— About this exercise —
For the data that follows, print the line with "Expand the Depth dropdown menu", the line with "Task: Switch to the 周 weekly tab", and all lines between them, exactly as they stand. Omit pictures and add nothing.

— Records for this task —
····················

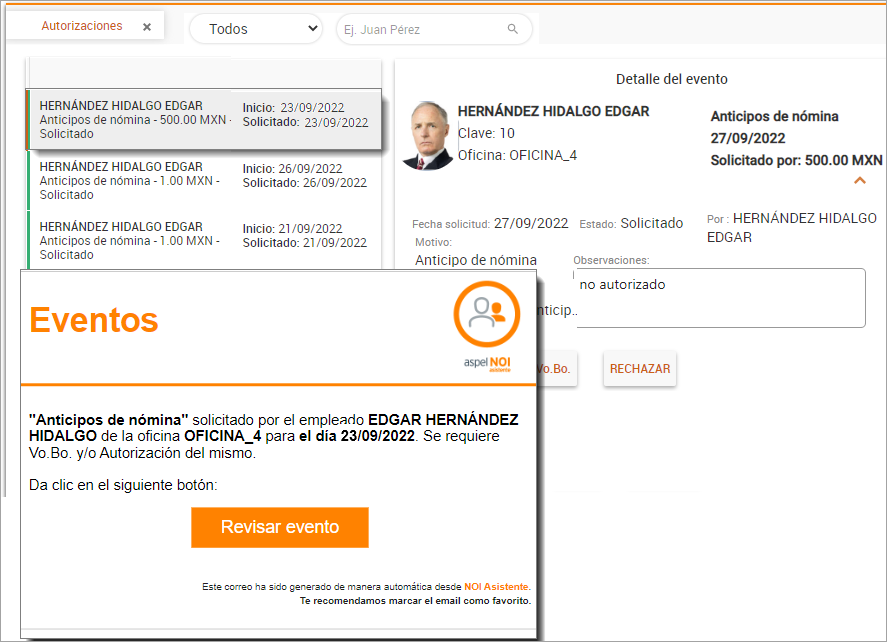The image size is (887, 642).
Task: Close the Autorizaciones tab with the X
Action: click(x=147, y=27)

····················

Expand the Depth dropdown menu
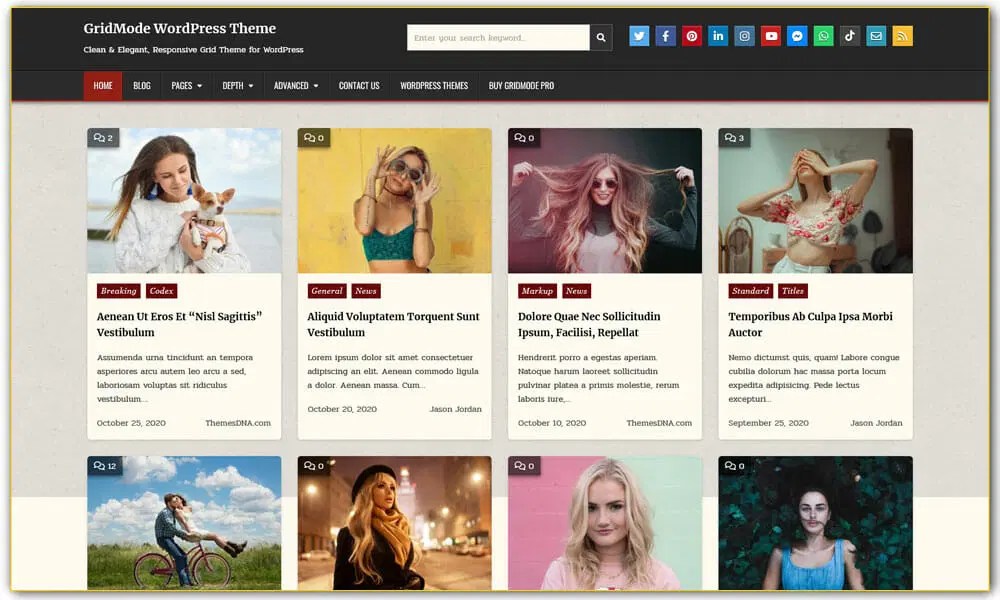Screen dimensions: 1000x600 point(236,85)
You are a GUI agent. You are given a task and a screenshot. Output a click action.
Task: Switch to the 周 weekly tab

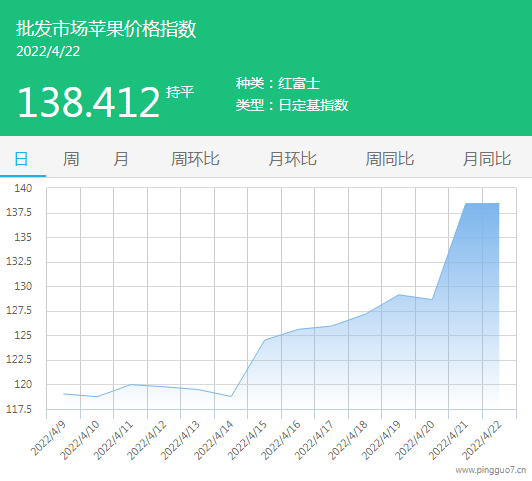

····················

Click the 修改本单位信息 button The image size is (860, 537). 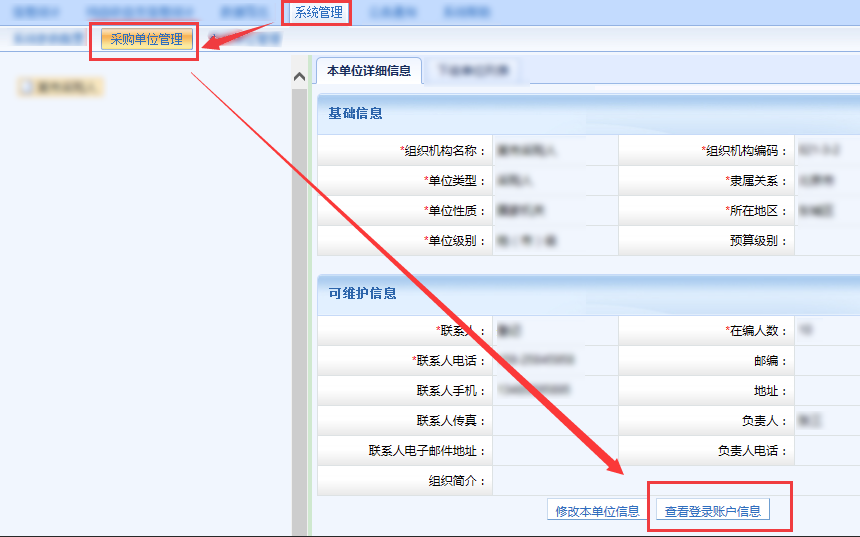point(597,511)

····················

— Answer area —
Expand the Depth dropdown menu
Screen dimensions: 1000x600 point(236,85)
You are a GUI agent. You are given a task and a screenshot. Output a click action.
Task: Switch to the 周 weekly tab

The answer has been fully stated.